Task description: Retype the records in full, exactly as they stand.

Segment Start: Data for processing

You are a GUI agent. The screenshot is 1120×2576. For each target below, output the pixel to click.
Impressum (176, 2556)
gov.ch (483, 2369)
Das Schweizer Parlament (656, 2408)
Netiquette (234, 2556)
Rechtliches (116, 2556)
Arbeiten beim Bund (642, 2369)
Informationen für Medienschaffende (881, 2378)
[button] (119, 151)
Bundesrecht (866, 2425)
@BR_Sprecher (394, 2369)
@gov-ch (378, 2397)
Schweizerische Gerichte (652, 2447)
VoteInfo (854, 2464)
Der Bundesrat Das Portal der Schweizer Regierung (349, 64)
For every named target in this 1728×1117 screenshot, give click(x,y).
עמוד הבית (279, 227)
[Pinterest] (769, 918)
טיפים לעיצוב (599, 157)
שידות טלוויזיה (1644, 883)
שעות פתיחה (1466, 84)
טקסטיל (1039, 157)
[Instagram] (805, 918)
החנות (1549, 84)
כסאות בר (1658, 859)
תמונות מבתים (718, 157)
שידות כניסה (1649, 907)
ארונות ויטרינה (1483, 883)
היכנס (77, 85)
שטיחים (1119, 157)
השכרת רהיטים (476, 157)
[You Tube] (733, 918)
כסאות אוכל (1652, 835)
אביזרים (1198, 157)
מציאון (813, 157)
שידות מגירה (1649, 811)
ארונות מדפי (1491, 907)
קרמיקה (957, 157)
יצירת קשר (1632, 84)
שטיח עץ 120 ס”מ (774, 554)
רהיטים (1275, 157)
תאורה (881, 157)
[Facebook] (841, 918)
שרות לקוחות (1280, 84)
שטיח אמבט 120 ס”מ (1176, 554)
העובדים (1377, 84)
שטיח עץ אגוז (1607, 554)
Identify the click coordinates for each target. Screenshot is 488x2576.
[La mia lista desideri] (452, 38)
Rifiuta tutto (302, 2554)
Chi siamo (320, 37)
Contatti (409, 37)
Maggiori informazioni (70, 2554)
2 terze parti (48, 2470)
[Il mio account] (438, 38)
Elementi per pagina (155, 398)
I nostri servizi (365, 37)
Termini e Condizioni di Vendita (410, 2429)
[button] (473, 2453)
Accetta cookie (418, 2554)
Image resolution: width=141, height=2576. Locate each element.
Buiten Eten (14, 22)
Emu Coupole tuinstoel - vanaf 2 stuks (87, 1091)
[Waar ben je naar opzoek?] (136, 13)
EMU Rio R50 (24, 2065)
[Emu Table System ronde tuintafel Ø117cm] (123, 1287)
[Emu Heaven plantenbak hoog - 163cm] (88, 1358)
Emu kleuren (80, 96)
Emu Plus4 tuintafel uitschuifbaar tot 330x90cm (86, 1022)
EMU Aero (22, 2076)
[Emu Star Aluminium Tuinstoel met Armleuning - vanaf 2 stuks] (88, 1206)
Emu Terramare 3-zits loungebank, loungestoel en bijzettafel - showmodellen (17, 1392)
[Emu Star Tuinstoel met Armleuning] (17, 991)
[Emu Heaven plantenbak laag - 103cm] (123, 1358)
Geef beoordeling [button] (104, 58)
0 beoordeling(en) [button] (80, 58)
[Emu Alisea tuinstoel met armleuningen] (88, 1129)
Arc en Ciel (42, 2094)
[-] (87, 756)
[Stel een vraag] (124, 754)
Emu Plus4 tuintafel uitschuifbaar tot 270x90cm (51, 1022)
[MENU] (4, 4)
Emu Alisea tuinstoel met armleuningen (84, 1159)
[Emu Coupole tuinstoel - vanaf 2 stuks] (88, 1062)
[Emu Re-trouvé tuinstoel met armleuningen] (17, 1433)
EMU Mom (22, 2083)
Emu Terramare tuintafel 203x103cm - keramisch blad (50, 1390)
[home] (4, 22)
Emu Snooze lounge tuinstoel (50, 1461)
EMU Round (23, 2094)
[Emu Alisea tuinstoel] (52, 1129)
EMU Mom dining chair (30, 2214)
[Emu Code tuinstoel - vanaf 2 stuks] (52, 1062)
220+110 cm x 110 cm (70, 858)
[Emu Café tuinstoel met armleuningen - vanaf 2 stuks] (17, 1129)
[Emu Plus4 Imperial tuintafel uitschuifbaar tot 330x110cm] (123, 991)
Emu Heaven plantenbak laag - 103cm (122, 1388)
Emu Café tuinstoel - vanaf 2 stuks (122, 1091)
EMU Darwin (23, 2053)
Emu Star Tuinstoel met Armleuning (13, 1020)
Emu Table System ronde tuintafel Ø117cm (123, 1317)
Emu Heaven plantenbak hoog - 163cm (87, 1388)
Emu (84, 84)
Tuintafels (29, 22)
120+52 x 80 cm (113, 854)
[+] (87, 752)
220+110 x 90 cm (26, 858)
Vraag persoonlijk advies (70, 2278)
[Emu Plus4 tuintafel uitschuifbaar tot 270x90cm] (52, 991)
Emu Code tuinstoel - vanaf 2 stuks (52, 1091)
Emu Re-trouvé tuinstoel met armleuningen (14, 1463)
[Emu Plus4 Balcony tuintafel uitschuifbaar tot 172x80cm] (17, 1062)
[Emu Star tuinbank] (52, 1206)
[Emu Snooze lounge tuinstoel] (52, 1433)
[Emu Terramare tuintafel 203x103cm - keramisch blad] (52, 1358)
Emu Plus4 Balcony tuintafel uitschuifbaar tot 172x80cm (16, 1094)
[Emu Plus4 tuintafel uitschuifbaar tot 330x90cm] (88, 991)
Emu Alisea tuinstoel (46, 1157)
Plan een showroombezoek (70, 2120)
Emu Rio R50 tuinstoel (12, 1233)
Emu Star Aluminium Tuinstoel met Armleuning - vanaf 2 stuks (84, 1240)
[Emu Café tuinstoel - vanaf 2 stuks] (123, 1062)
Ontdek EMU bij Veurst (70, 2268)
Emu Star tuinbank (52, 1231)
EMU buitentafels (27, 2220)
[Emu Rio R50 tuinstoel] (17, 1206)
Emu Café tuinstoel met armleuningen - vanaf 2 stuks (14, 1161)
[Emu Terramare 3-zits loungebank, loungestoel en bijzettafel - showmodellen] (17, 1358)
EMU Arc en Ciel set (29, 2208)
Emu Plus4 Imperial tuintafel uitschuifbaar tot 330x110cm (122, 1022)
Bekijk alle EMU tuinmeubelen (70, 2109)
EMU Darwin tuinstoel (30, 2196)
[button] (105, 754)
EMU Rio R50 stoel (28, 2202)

Segment End: Data for processing

Output of the exercise:
You are a GUI agent. The screenshot is 1120×2576. For each target below, output the pixel to click.
Impressum (176, 2556)
gov.ch (483, 2369)
Das Schweizer Parlament (656, 2408)
Netiquette (234, 2556)
Rechtliches (116, 2556)
Arbeiten beim Bund (642, 2369)
Informationen für Medienschaffende (881, 2378)
[button] (119, 151)
Bundesrecht (866, 2425)
@BR_Sprecher (394, 2369)
@gov-ch (378, 2397)
Schweizerische Gerichte (652, 2447)
VoteInfo (854, 2464)
Der Bundesrat Das Portal der Schweizer Regierung (349, 64)
For every named target in this 1728×1117 screenshot, give click(x,y).
עמוד הבית (279, 227)
[Pinterest] (769, 918)
טיפים לעיצוב (599, 157)
שידות טלוויזיה (1644, 883)
שעות פתיחה (1466, 84)
טקסטיל (1039, 157)
[Instagram] (805, 918)
החנות (1549, 84)
כסאות בר (1658, 859)
תמונות מבתים (718, 157)
שידות כניסה (1649, 907)
ארונות ויטרינה (1483, 883)
היכנס (77, 85)
שטיחים (1119, 157)
השכרת רהיטים (476, 157)
[You Tube] (733, 918)
כסאות אוכל (1652, 835)
אביזרים (1198, 157)
מציאון (813, 157)
שידות מגירה (1649, 811)
ארונות מדפי (1491, 907)
קרמיקה (957, 157)
יצירת קשר (1632, 84)
שטיח עץ 120 ס”מ (774, 554)
רהיטים (1275, 157)
תאורה (881, 157)
[Facebook] (841, 918)
שרות לקוחות (1280, 84)
שטיח אמבט 120 ס”מ (1176, 554)
העובדים (1377, 84)
שטיח עץ אגוז (1607, 554)
Identify the click coordinates for each target. Screenshot is 488x2576.
[La mia lista desideri] (452, 38)
Rifiuta tutto (302, 2554)
Chi siamo (320, 37)
Contatti (409, 37)
Maggiori informazioni (70, 2554)
2 terze parti (48, 2470)
[Il mio account] (438, 38)
Elementi per pagina (155, 398)
I nostri servizi (365, 37)
Termini e Condizioni di Vendita (410, 2429)
[button] (473, 2453)
Accetta cookie (418, 2554)
Image resolution: width=141, height=2576. Locate each element.
Buiten Eten (14, 22)
Emu Coupole tuinstoel - vanaf 2 stuks (87, 1091)
[Waar ben je naar opzoek?] (136, 13)
EMU Rio R50 (24, 2065)
[Emu Table System ronde tuintafel Ø117cm] (123, 1287)
[Emu Heaven plantenbak hoog - 163cm] (88, 1358)
Emu kleuren (80, 96)
Emu Plus4 tuintafel uitschuifbaar tot 330x90cm (86, 1022)
EMU Aero (22, 2076)
[Emu Star Aluminium Tuinstoel met Armleuning - vanaf 2 stuks] (88, 1206)
Emu Terramare 3-zits loungebank, loungestoel en bijzettafel - showmodellen (17, 1392)
[Emu Star Tuinstoel met Armleuning] (17, 991)
[Emu Heaven plantenbak laag - 103cm] (123, 1358)
Geef beoordeling [button] (104, 58)
0 beoordeling(en) [button] (80, 58)
[Emu Alisea tuinstoel met armleuningen] (88, 1129)
Arc en Ciel (42, 2094)
[-] (87, 756)
[Stel een vraag] (124, 754)
Emu Plus4 tuintafel uitschuifbaar tot 270x90cm (51, 1022)
[MENU] (4, 4)
Emu Alisea tuinstoel met armleuningen (84, 1159)
[Emu Coupole tuinstoel - vanaf 2 stuks] (88, 1062)
[Emu Re-trouvé tuinstoel met armleuningen] (17, 1433)
EMU Mom (22, 2083)
Emu Terramare tuintafel 203x103cm - keramisch blad (50, 1390)
[home] (4, 22)
Emu Snooze lounge tuinstoel (50, 1461)
EMU Round (23, 2094)
[Emu Alisea tuinstoel] (52, 1129)
EMU Mom dining chair (30, 2214)
[Emu Code tuinstoel - vanaf 2 stuks] (52, 1062)
220+110 cm x 110 cm (70, 858)
[Emu Café tuinstoel met armleuningen - vanaf 2 stuks] (17, 1129)
[Emu Plus4 Imperial tuintafel uitschuifbaar tot 330x110cm] (123, 991)
Emu Heaven plantenbak laag - 103cm (122, 1388)
Emu Café tuinstoel - vanaf 2 stuks (122, 1091)
EMU Darwin (23, 2053)
Emu Star Tuinstoel met Armleuning (13, 1020)
Emu Table System ronde tuintafel Ø117cm (123, 1317)
Emu Heaven plantenbak hoog - 163cm (87, 1388)
Emu (84, 84)
Tuintafels (29, 22)
120+52 x 80 cm (113, 854)
[+] (87, 752)
220+110 x 90 cm (26, 858)
Vraag persoonlijk advies (70, 2278)
[Emu Plus4 tuintafel uitschuifbaar tot 270x90cm] (52, 991)
Emu Code tuinstoel - vanaf 2 stuks (52, 1091)
Emu Re-trouvé tuinstoel met armleuningen (14, 1463)
[Emu Plus4 Balcony tuintafel uitschuifbaar tot 172x80cm] (17, 1062)
[Emu Star tuinbank] (52, 1206)
[Emu Snooze lounge tuinstoel] (52, 1433)
[Emu Terramare tuintafel 203x103cm - keramisch blad] (52, 1358)
Emu Plus4 Balcony tuintafel uitschuifbaar tot 172x80cm (16, 1094)
[Emu Plus4 tuintafel uitschuifbaar tot 330x90cm] (88, 991)
Emu Alisea tuinstoel (46, 1157)
Plan een showroombezoek (70, 2120)
Emu Rio R50 tuinstoel (12, 1233)
Emu Star Aluminium Tuinstoel met Armleuning - vanaf 2 stuks (84, 1240)
[Emu Café tuinstoel - vanaf 2 stuks] (123, 1062)
Ontdek EMU bij Veurst (70, 2268)
Emu Star tuinbank (52, 1231)
EMU buitentafels (27, 2220)
[Emu Rio R50 tuinstoel] (17, 1206)
Emu Café tuinstoel met armleuningen - vanaf 2 stuks (14, 1161)
[Emu Terramare 3-zits loungebank, loungestoel en bijzettafel - showmodellen] (17, 1358)
EMU Arc en Ciel set (29, 2208)
Emu Plus4 Imperial tuintafel uitschuifbaar tot 330x110cm (122, 1022)
Bekijk alle EMU tuinmeubelen (70, 2109)
EMU Darwin tuinstoel (30, 2196)
[button] (105, 754)
EMU Rio R50 stoel (28, 2202)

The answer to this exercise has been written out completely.